Senza un organismo capace di infliggere sanzioni e indirizzi, infatti, la riforma bancaria rischia di trasformarsi in una babele di interessi privati senza alcuna efficacia. Il rapporto sottolinea inoltre l’importanza di un ritorno all’attività bancaria tradizionale. Le restrizioni al credito stanno strangolando l’economia reale in diversi paesi: gli imprenditori hanno dovuto subire la chiusura di gran parte delle linee di credito, perdendo quel flusso finanziario che consente non solo di effettuare nuovi investimenti, ma anche di mantenere i livelli di produzione durante un periodo recessivo. Senza un ripristino della fiducia tra banca ed impresa, sarà sempre più difficile attivare i processi di sviluppo, capaci di aumentare l’occupazione e di spingere il Pil verso l’alto.

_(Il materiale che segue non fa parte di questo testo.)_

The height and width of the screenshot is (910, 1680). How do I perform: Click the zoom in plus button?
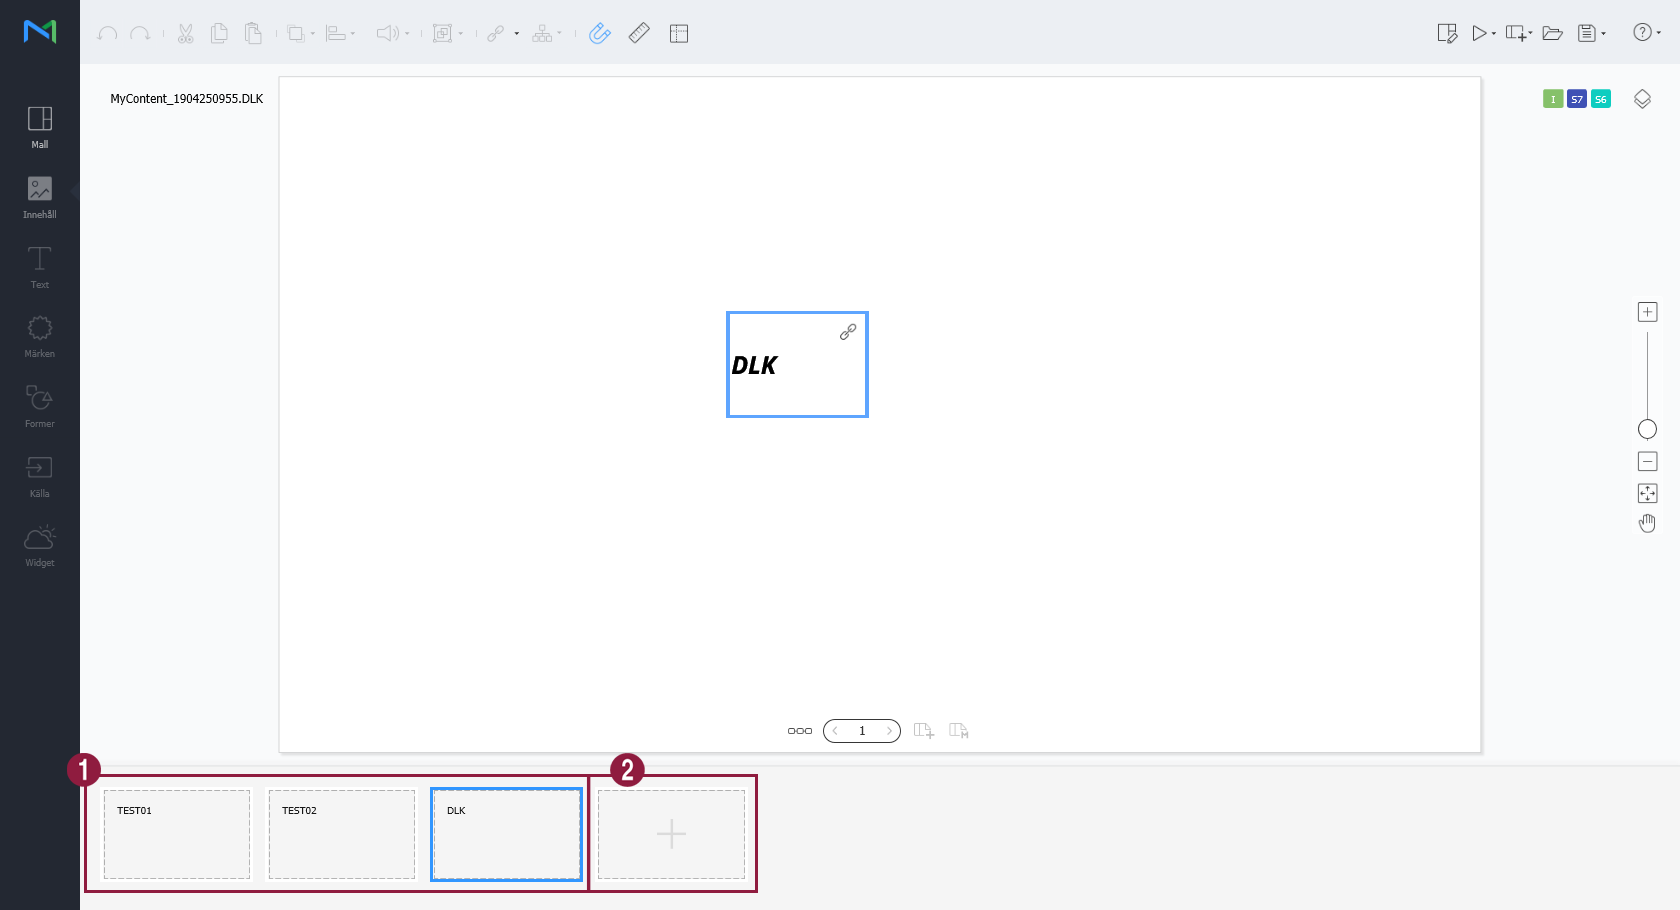1647,312
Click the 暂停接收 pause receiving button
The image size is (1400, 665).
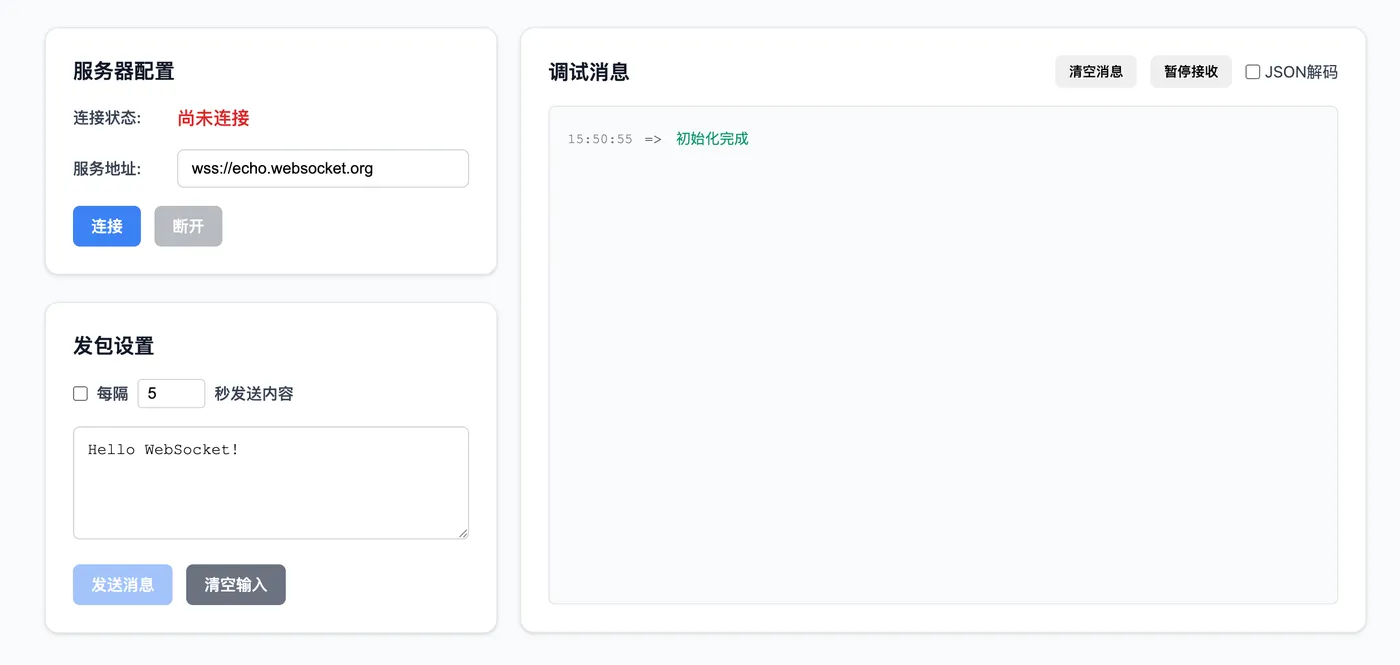tap(1190, 71)
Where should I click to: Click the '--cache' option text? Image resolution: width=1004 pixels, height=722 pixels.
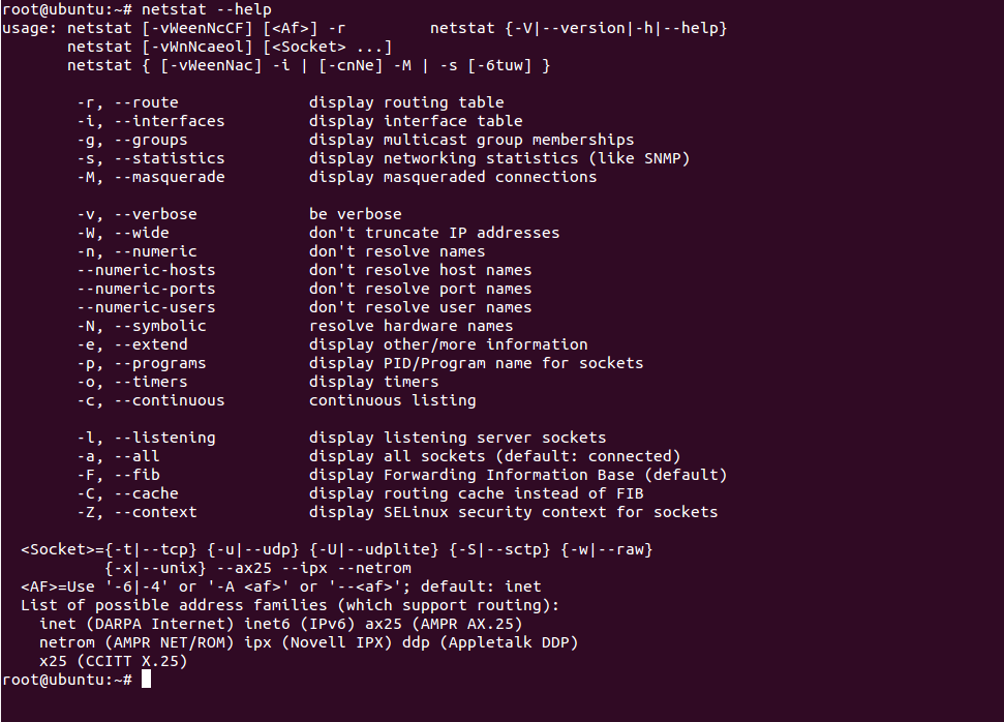147,493
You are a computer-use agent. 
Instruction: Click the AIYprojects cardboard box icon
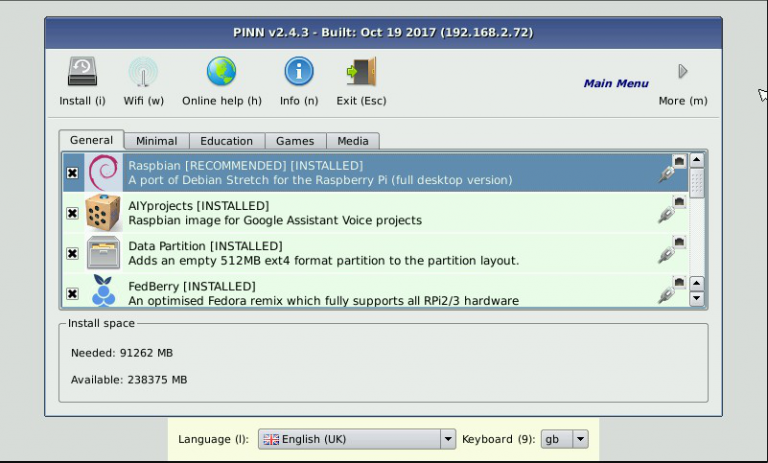click(103, 213)
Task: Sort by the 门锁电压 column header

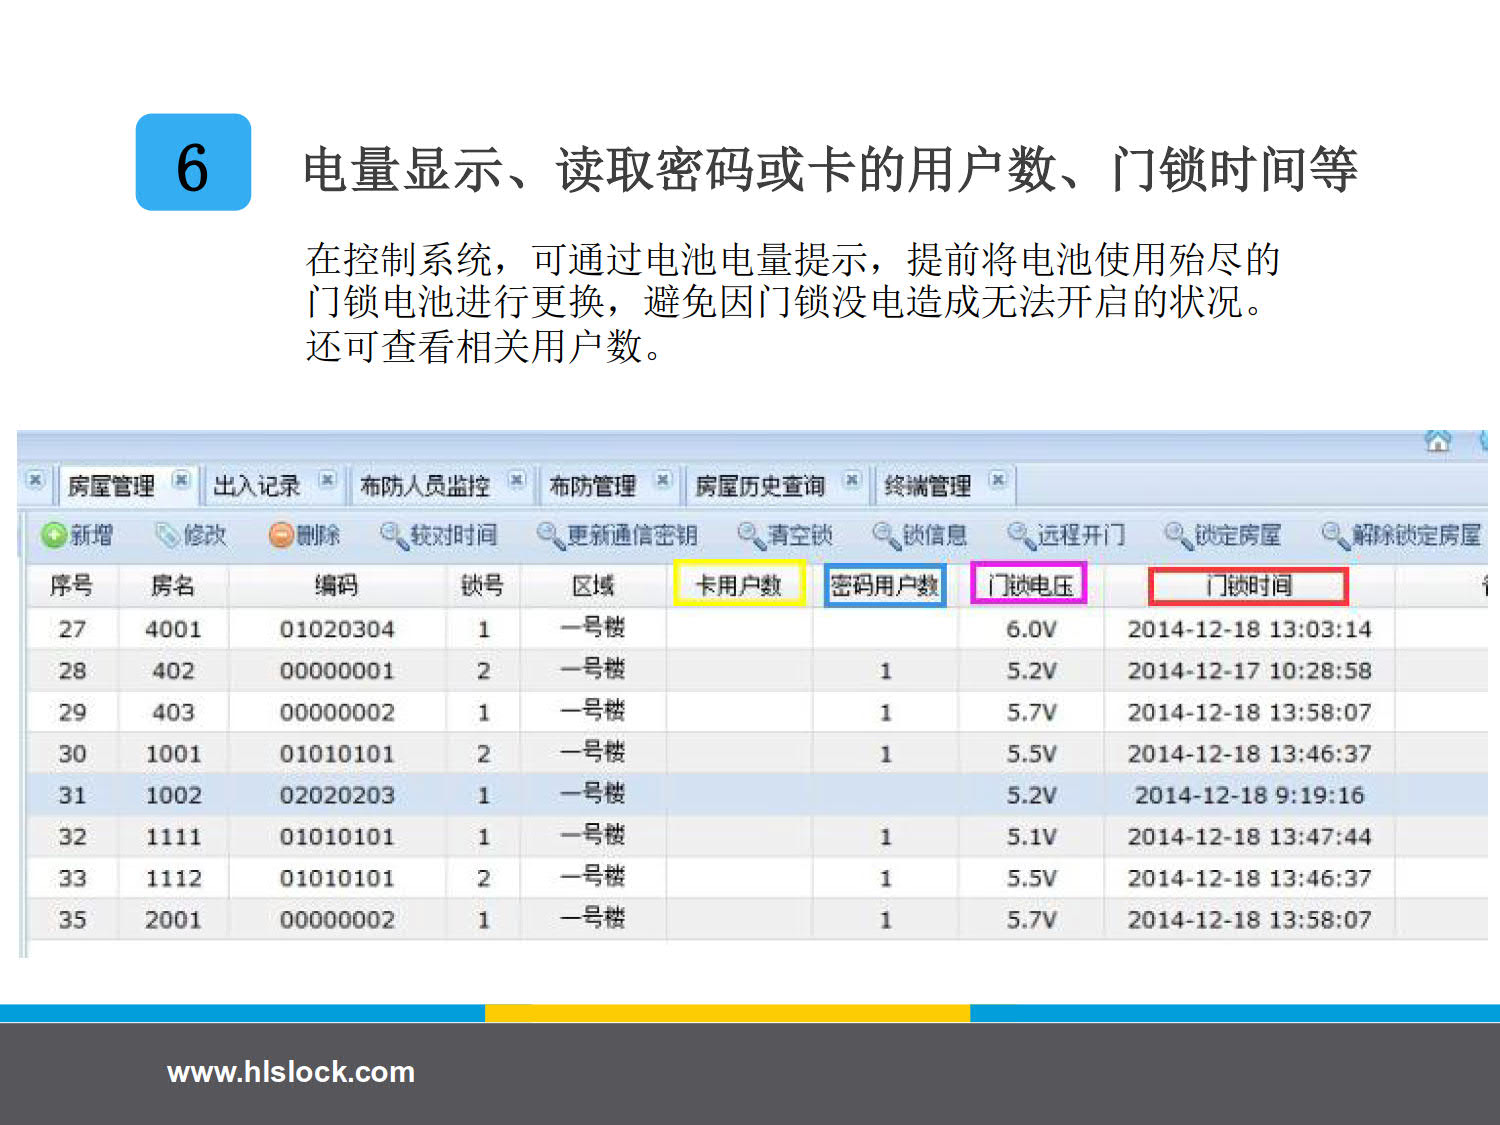Action: pyautogui.click(x=1030, y=585)
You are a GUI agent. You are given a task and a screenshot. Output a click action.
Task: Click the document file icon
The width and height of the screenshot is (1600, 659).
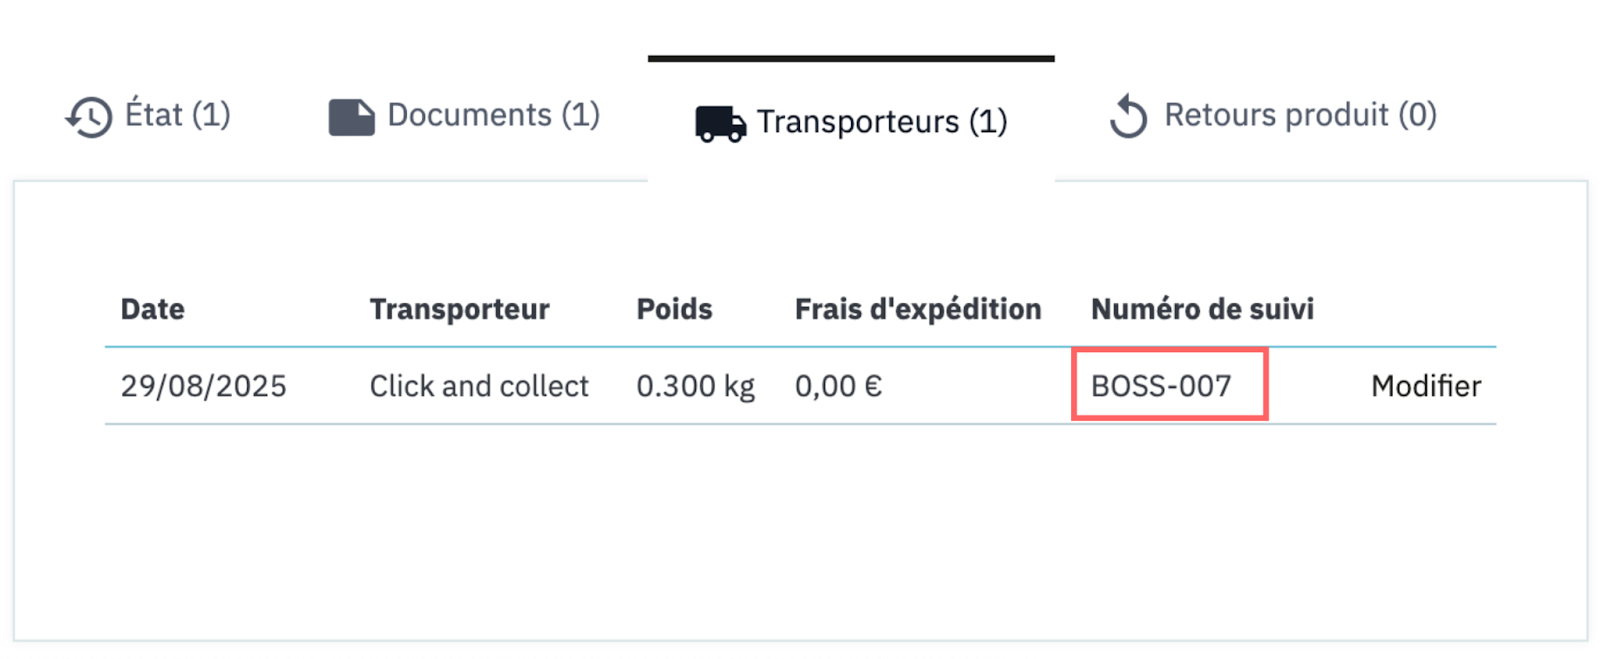click(351, 117)
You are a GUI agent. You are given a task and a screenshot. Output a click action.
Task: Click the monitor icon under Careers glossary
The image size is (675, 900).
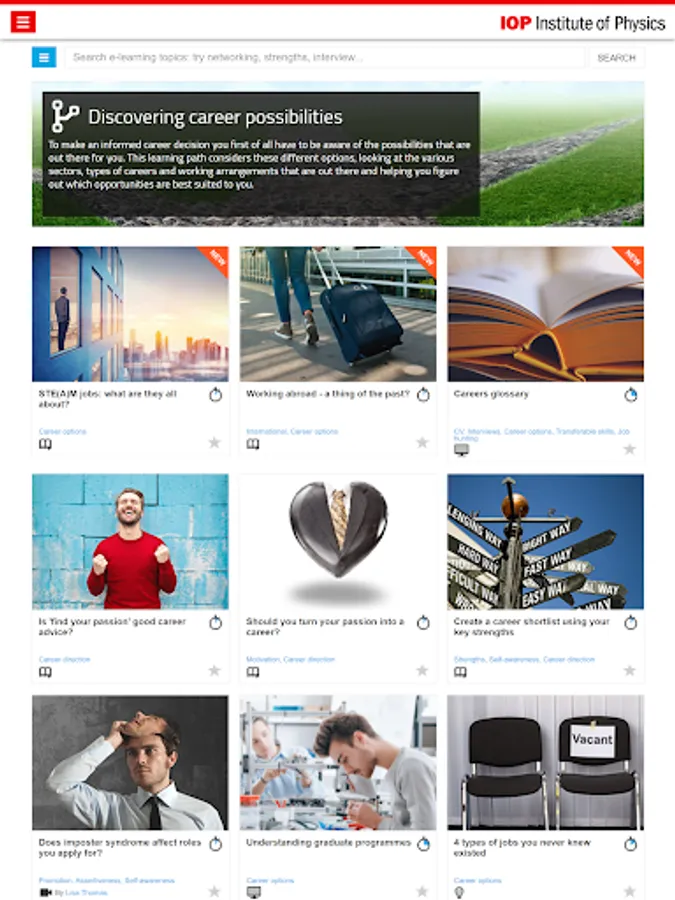[x=461, y=450]
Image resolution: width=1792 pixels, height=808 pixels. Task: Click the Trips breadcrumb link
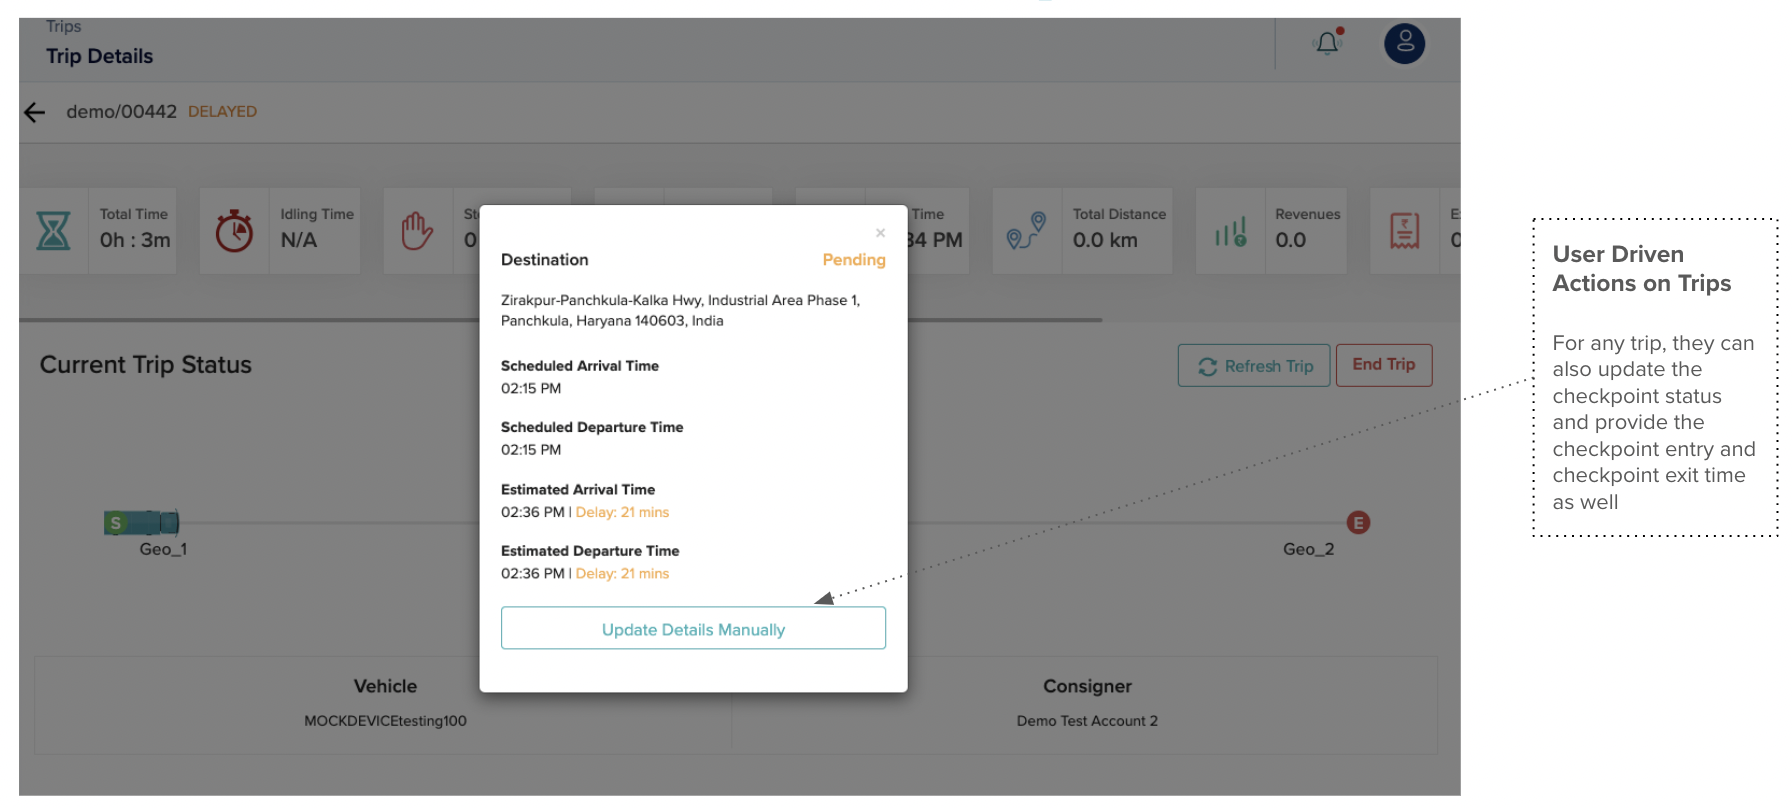coord(63,27)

Nel nostro paese tale problema si presenta in una forma particolarmente acuta, essendo il panorama produttivo composto da piccole e medie imprese, che a fronte di un prestito non riescono a presentare adeguate garanzie patrimoniali. Le grandi aziende, infatti, non soffrono tale malessere, godendo di un potere contrattuale molto più elevato nei confronti degli istituti di credito. Una riforma radicale del sistema bancario, da implementarsi necessariamente a livello comunitario, costituirebbe dunque la condizione necessaria per un rilancio degli investimenti, ma non sarebbe sufficiente a riportare la fiducia delle banche verso l’economia reale, per cui servirà molto più tempo.